Lucy Murphy, director of kids’ content at Sky in the UK and Ireland, urged the newly-elected government to reverse cuts in arts education, benchmark tax incentives so they remain competitive and relaunch a contestable fund following the closure of the Young Audiences Content Fund in 2022.

Michael Rose, joint MD of animation prodco Magic Light Pictures, argued the government should “immediately” match tax credits for animation and television, which currently stand at around 22.5%, to the 40% tax credit for independent films. He also prompted the government to get media regulator Ofcom to “immediately investigate the current state of children’s media.”

He said: “There is a crisis of childhood in this country and I really hope this government takes it on and addresses it. As relates to children’s media, we have a crisis in children’s media and there is a tremendous strain on the established platforms from YouTube, TikTok and other new online places. That has serious implications for how high-quality public service children’s content is going to be funded, where it’s going to be found and how children today are going to view it.”

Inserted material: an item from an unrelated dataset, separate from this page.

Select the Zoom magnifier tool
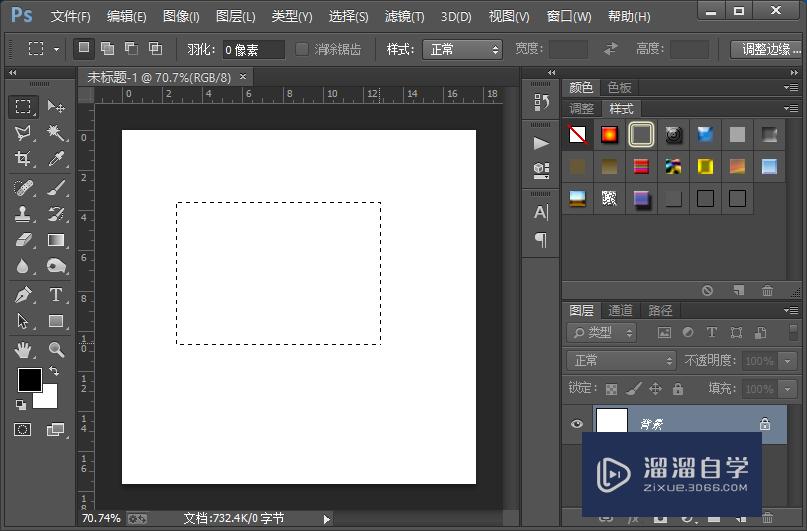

Understanding what a new Labour government could do for the industry was another hot topic

YouTube was also the subject of the closing debate on the Thursday, where a panel of execs and industry experts discussed its impact on public service media. Participating in that session was screenwriter and author Frank Cottrell-Boyce, who claimed the kids industry is “driving towards the machine” by allowing YouTube to get content for free.

Cottrell-Boyce was speaking specifically about content from children’s producers and broadcasters that feel forced to put content on YouTube in order to gain awareness of their shows, but for which they are not receiving any revenue.

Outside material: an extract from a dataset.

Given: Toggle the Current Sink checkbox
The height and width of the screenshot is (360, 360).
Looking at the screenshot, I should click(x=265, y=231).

“By YouTube getting all this content free, we are driving towards the machine. By not charging, by not pushing back, we are fitting in with the machine,” he said.

Speaking alongside Cottrell-Boyce was Laura Taylor-Williams, head of digital and strategic development at Wallace & Gromit producer Aardman Animations, who called for regulations to be imposed on YouTube Kids that would enforce a minimum requirement for the amount of British content that is surfaced on the platform in the UK.

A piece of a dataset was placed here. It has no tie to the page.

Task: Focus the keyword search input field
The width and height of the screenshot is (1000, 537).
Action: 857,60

This would ensure children in the UK find public service content that is relevant to them, amid the vast amount of US content available.

“In order to enforce and give a lift to British content, saying 30% of all content [surfaced] on YouTube Kids has to be from UK producers would be an easy fix to make,” Taylor-Williams said.

“We can look at the European film and TV quota. All the global streamers in Europe have to have 30% of content from Europe. If the market is not delivering what we want it to deliver for public service remit, we have to make market conditions work for it.”

The search for something new was never far from delegates’ minds

In an earlier session, Ai Shibata, senior producer at the youth and educational programming division of NHK, said she was at the conference looking for new ideas for the Japanese pubcaster to coproduce with the UK and international markets.

Shibata said competition from the likes of YouTube and Netflix has prompted NHK to “go over the borders to find new ideas,” having previously mostly produced and commissioned kids’ content domestically.

“We feel like we have to find something new. I’m not specifically looking for animation or something that is complete; I’m trying to find some new ideas that we can co-develop and coproduce. I’m here to see if there are any potentials NHK can work with,” Shibata said.

“I’m trying to look for a new way to do an international coproduction, not just acquiring something and making it into Japanese. We want something our kids haven’t seen before.”

Elsewhere at the conference, BBC Children’s senior head of commissioning for the seven-plus audience, Sarah Muller, said the pubcaster is seeing a huge increase in the number of ideas being pitched to it as some other companies have “stepped back momentarily” from commissioning.

“We’ve got double to triple the ideas coming in now because there are so few outlets for them,” she said, in reference to the industry-wide commissioning slowdown.